◆ WRITTEN PROBLEM 1
Name every body that Table 1 of the appropriation bill excerpt below lists as one of the Parliamentary departments.
::: DOCUMENT EXCERPT
Date introduced:  13 May 2014

House:  House of Representatives

Portfolio:  Finance

Commencement:  On Royal Assent

 

Purpose of the Bill

The purpose of the Appropriation (Parliamentary Departments) Bill (No. 1) 2014–2015 (the Bill) is to appropriate from the Consolidated Revenue Fund (CRF) $206.3 million for expenditure in relation to the Department of the House of Representatives and the Department of the Senate (the chamber departments), the Department of Parliamentary Services and the Parliamentary Budget Office (collectively the Parliamentary departments).

Background

An appropriation is the legal release of moneys from the CRF. There are certain unique constitutional requirements that a Bill proposing to appropriate moneys must satisfy. An appropriation Bill must also comply with certain presentational requirements. For a general discussion of appropriations and constitutional requirements, see—for example—Bills Digest No. 126 Appropriation Bill (No. 1) 2013–2014 [and] Appropriation Bill (No. 2) 2013–2014.[1]

Main issues

The Parliamentary departments will receive more funding overall in 2014–15, than in 2013–14, as set out in Table 1.

Table 1: Comparison of proposed 2014–15 appropriations with actual available appropriations for 2013–14

 
2013–14
$m
2014–15
$m
Department of the Senate
21,567
20,627
Department of the House of Representatives
22,731
21,146
Department of Parliamentary Services
137,309
157,533
Parliamentary Budget Office
7,702
7,013
Total: Parliamentary Departments
189,309
206,319

Source: information extracted from Schedule 1 of the Bill.
::::::
◆ WRITTEN PROBLEM 2
In the entries below, start with the line containing "Where should I click to: Open the 31" and go on through the line containing "(x=46, y=69)". Rewrite those lines as a JSON list of strings, one string per line.
::: THE INPUT
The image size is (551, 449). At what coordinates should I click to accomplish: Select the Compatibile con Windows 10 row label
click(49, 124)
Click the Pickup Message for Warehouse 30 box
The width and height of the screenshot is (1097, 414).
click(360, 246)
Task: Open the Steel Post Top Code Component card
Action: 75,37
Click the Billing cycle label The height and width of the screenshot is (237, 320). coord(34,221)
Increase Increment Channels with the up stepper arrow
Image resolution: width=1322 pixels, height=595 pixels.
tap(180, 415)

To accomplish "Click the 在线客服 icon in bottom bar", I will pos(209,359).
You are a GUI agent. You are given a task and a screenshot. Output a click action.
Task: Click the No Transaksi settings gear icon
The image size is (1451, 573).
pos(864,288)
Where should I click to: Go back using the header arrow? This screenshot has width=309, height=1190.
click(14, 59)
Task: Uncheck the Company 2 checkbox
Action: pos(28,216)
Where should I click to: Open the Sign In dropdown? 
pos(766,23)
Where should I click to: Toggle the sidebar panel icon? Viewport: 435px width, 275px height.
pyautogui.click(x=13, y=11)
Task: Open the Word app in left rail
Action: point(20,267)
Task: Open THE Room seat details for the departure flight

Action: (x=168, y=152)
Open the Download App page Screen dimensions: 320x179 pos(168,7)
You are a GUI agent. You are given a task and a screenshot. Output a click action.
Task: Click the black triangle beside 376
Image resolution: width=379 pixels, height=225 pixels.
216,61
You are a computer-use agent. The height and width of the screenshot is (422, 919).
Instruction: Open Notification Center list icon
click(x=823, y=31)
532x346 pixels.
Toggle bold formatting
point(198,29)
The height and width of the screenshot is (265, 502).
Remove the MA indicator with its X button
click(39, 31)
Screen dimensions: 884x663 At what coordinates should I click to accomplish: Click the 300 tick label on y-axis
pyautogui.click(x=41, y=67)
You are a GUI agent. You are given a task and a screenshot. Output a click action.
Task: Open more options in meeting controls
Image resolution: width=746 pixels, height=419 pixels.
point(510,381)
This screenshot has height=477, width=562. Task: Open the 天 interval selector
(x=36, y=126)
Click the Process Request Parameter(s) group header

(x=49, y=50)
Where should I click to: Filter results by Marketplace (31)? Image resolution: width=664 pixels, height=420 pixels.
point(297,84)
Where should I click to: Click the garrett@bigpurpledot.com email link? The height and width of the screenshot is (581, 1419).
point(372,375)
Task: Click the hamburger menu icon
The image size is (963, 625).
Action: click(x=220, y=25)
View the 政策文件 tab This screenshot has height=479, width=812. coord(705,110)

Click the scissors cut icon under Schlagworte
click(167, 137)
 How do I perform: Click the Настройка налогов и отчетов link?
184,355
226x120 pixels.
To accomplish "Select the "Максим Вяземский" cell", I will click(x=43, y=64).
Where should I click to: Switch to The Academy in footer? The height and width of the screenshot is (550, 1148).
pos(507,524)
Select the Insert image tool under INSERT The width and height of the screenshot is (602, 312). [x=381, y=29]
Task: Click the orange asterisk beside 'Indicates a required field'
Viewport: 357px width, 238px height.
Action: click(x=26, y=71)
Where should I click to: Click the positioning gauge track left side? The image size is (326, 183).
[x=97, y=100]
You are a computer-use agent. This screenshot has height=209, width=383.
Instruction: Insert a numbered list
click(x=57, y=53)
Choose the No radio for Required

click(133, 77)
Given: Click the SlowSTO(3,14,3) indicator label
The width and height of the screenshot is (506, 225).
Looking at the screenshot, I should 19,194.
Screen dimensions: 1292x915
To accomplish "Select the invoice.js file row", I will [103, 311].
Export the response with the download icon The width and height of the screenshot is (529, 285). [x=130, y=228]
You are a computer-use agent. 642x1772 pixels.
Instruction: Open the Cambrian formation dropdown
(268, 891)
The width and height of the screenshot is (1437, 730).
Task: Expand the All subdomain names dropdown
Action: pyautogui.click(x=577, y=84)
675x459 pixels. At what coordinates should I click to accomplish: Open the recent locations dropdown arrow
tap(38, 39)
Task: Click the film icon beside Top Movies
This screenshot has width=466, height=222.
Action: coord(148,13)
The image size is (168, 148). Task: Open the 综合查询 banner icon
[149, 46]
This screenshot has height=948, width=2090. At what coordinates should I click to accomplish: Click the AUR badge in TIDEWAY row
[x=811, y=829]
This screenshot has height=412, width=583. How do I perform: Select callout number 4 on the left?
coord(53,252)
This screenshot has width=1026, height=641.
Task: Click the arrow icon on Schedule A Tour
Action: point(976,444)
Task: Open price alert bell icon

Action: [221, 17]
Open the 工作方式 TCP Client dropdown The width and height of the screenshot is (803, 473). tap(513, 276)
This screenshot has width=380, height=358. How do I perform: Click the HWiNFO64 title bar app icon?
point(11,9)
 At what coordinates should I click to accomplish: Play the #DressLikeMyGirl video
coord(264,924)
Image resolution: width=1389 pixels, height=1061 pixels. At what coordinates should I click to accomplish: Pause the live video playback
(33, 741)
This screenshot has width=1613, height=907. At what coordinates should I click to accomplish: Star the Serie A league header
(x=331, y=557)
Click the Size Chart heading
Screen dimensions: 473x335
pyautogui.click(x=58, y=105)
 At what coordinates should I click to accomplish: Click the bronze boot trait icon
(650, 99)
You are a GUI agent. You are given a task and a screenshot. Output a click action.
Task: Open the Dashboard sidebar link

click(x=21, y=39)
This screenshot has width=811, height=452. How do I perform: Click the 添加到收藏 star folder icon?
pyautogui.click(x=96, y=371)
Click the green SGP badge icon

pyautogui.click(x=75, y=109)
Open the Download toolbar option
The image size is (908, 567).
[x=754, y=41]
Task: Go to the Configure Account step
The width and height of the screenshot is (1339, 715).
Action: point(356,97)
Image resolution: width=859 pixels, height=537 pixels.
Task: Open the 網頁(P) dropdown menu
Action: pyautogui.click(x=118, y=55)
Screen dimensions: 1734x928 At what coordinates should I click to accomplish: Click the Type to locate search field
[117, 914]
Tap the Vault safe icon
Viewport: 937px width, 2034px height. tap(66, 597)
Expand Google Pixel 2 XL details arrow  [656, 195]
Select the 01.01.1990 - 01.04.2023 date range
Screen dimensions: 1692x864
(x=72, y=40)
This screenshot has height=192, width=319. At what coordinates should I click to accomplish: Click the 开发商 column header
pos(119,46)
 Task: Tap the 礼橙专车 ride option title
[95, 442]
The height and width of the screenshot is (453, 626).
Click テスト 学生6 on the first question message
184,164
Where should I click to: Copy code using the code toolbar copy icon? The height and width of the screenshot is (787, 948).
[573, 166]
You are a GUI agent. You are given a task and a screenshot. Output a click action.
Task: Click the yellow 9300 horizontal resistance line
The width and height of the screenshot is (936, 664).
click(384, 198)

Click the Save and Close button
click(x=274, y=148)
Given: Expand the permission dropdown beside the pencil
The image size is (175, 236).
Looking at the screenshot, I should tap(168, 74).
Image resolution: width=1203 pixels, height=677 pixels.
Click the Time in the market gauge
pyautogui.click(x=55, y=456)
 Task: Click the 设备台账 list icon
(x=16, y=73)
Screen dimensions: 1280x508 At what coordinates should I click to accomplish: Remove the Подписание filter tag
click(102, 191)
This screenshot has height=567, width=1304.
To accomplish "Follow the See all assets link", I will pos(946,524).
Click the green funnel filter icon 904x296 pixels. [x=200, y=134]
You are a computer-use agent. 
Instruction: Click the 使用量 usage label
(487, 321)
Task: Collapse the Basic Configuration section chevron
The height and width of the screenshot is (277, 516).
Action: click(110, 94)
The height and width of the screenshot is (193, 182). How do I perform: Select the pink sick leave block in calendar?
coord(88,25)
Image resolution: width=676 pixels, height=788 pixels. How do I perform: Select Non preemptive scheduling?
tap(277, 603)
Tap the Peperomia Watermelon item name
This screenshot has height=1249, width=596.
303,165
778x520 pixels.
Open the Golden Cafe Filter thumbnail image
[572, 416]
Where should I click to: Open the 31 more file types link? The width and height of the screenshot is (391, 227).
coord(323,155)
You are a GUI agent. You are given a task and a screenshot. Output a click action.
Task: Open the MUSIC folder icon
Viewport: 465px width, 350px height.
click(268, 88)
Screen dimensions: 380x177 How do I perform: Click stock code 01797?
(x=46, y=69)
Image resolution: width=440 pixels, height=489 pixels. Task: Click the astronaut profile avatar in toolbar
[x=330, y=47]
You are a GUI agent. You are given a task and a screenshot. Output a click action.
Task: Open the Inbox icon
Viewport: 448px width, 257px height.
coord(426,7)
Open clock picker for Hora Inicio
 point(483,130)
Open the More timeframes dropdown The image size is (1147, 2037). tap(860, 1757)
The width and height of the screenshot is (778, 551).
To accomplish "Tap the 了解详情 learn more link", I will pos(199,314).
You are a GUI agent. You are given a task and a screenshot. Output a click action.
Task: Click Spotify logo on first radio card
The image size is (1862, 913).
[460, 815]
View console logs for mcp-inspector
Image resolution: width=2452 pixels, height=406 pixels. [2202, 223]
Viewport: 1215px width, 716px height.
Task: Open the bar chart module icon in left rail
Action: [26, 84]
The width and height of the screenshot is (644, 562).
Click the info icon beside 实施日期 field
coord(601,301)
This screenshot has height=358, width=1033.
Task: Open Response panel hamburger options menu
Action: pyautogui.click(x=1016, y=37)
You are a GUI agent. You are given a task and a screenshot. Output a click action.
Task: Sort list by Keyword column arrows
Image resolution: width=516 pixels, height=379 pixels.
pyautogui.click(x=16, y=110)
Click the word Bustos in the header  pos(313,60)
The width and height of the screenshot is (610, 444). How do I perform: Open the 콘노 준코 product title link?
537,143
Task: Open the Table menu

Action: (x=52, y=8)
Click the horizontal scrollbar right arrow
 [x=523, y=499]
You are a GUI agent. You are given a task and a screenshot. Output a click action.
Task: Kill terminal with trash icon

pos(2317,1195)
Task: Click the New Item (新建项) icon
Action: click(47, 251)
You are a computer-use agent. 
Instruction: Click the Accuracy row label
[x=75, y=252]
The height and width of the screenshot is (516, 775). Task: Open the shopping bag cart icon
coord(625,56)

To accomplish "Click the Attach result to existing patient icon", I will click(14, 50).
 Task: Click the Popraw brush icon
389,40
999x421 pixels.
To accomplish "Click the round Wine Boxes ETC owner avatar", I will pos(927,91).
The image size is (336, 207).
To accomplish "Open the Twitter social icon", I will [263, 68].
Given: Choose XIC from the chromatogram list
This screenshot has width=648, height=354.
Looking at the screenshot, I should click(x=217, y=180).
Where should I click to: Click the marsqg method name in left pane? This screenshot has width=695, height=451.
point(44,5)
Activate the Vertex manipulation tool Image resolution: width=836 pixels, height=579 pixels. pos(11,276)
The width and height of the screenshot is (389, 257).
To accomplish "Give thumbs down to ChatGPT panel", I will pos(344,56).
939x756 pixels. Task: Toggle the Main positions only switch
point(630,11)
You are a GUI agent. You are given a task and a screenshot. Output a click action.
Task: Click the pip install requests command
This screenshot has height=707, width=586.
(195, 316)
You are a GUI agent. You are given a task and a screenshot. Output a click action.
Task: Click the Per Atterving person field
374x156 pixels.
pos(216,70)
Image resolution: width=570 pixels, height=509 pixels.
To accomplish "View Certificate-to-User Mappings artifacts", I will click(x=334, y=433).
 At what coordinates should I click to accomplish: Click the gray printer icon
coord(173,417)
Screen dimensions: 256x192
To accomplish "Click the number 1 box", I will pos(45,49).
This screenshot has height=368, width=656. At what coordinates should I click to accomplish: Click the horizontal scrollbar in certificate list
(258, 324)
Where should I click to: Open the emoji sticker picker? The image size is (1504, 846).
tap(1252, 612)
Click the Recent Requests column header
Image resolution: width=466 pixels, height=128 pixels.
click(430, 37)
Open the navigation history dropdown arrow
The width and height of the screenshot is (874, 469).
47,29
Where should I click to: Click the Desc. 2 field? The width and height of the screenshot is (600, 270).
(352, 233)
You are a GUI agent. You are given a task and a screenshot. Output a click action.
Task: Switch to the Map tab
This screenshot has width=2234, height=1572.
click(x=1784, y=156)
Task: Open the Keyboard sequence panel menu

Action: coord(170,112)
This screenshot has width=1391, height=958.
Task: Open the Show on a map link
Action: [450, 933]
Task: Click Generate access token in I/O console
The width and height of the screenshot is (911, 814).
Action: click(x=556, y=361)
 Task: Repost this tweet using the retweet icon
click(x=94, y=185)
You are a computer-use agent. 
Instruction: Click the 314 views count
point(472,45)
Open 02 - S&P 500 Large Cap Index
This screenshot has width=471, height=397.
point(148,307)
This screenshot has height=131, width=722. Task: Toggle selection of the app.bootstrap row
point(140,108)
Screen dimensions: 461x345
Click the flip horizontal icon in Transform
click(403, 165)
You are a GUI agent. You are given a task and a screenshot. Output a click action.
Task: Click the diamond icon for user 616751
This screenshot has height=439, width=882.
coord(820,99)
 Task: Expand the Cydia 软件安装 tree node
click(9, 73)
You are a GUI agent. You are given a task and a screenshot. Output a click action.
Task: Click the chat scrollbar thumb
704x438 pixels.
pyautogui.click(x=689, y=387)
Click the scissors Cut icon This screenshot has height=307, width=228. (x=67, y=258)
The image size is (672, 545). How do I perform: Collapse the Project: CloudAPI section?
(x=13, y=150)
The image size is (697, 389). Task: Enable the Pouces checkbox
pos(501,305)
::::::
◆ ANSWER 1
- Department of the Senate
- Department of the House of Representatives
- Department of Parliamentary Services
- Parliamentary Budget Office

◆ ANSWER 2
[
  "Where should I click to: Open the 31 more file types link? The width and height of the screenshot is (391, 227).",
  "coord(323,155)",
  "You are a GUI agent. You are given a task and a screenshot. Output a click action.",
  "Task: Open the MUSIC folder icon",
  "Viewport: 465px width, 350px height.",
  "click(268, 88)",
  "Screen dimensions: 380x177 How do I perform: Click stock code 01797?",
  "(x=46, y=69)"
]